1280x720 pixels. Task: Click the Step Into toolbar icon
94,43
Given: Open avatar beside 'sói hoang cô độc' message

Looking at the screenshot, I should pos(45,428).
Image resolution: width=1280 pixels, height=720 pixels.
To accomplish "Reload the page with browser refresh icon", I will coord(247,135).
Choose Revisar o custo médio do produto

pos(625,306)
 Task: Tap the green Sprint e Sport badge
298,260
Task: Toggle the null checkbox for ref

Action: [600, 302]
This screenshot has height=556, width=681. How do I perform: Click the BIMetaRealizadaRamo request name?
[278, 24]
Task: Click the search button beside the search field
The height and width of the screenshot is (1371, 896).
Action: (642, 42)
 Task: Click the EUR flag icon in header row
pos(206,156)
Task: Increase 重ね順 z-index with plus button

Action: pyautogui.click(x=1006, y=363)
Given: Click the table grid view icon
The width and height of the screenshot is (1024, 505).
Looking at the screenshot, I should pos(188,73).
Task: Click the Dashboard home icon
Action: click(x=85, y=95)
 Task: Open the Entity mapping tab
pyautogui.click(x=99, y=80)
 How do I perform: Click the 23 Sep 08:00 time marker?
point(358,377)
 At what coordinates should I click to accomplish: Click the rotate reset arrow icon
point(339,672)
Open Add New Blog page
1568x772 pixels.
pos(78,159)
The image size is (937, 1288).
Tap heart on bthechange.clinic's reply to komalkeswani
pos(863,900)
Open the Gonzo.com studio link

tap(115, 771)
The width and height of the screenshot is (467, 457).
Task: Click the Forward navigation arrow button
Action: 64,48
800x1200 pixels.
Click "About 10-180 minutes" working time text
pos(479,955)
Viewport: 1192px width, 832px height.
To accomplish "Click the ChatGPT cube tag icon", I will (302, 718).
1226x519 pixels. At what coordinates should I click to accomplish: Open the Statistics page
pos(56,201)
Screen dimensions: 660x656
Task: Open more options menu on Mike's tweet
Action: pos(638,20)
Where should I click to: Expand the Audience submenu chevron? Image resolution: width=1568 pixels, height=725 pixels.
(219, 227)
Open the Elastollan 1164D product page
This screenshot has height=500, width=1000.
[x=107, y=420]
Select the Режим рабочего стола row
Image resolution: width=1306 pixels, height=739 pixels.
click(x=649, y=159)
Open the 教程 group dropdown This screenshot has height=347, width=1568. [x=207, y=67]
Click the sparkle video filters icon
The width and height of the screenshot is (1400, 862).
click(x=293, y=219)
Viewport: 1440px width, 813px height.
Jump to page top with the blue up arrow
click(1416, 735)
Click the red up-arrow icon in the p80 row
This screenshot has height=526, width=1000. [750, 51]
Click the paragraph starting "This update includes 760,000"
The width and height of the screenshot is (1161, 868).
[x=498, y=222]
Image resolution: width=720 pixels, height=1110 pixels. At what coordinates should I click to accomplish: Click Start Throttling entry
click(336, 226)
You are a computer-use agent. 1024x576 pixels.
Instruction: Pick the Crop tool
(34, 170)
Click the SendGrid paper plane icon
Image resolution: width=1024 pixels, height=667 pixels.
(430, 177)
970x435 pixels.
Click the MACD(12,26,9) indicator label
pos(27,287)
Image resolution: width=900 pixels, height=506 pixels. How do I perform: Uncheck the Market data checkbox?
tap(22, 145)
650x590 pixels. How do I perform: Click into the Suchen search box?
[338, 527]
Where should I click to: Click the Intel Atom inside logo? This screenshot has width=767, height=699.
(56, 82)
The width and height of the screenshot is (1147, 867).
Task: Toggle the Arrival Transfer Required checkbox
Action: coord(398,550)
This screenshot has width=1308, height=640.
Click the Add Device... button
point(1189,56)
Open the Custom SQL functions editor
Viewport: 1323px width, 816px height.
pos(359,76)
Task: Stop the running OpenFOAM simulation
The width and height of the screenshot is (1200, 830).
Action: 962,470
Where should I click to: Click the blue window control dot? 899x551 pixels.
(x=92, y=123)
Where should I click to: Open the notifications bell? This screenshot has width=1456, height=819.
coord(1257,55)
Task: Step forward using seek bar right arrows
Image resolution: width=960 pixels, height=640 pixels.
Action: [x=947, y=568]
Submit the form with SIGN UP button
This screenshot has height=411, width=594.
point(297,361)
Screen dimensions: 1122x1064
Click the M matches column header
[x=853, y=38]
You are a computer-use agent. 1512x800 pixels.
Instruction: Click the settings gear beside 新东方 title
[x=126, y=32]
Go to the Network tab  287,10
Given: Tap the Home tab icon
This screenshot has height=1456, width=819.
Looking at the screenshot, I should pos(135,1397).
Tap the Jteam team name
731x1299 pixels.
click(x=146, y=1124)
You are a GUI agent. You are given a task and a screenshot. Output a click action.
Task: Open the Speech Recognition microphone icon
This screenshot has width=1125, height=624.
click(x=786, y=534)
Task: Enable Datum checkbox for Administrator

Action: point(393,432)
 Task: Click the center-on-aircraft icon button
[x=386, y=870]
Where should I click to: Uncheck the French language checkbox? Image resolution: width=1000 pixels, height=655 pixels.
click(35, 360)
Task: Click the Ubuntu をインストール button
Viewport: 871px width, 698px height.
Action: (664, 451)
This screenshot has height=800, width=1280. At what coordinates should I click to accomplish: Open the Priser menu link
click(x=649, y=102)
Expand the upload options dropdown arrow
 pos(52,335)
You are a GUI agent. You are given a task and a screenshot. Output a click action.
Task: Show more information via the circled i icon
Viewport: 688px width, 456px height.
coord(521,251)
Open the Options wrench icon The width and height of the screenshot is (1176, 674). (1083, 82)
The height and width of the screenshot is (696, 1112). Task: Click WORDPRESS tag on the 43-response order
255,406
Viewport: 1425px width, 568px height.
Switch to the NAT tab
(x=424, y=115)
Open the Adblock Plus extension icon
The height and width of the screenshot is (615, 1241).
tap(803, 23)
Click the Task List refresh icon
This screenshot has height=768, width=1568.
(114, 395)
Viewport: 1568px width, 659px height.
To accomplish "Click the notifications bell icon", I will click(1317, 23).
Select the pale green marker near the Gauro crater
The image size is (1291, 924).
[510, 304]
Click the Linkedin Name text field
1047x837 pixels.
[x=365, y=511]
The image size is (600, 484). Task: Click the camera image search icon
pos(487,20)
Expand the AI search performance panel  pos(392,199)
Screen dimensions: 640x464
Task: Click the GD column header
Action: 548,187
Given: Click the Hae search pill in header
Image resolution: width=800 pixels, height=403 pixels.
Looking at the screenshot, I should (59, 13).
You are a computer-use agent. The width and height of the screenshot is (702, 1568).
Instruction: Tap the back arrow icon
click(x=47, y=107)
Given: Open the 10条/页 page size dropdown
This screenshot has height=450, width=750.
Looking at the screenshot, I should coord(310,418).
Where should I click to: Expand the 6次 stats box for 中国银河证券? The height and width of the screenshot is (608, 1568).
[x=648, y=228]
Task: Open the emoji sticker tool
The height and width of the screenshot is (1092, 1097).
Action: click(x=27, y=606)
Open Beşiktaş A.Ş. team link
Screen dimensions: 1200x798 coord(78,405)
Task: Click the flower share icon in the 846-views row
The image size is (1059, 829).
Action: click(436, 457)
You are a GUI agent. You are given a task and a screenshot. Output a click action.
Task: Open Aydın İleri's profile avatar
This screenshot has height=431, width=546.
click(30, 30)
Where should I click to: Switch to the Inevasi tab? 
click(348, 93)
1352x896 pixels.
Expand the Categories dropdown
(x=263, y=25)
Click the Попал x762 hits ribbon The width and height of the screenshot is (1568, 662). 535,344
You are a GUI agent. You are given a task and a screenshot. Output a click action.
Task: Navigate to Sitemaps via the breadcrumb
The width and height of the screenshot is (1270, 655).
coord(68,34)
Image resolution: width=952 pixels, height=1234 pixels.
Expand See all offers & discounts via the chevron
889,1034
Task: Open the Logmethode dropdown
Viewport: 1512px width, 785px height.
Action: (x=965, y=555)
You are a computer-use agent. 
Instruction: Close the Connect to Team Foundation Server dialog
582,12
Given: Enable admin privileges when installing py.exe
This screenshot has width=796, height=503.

# Exercise description
Your reply should be only the number of lines in the records above that include "field".

# Result
2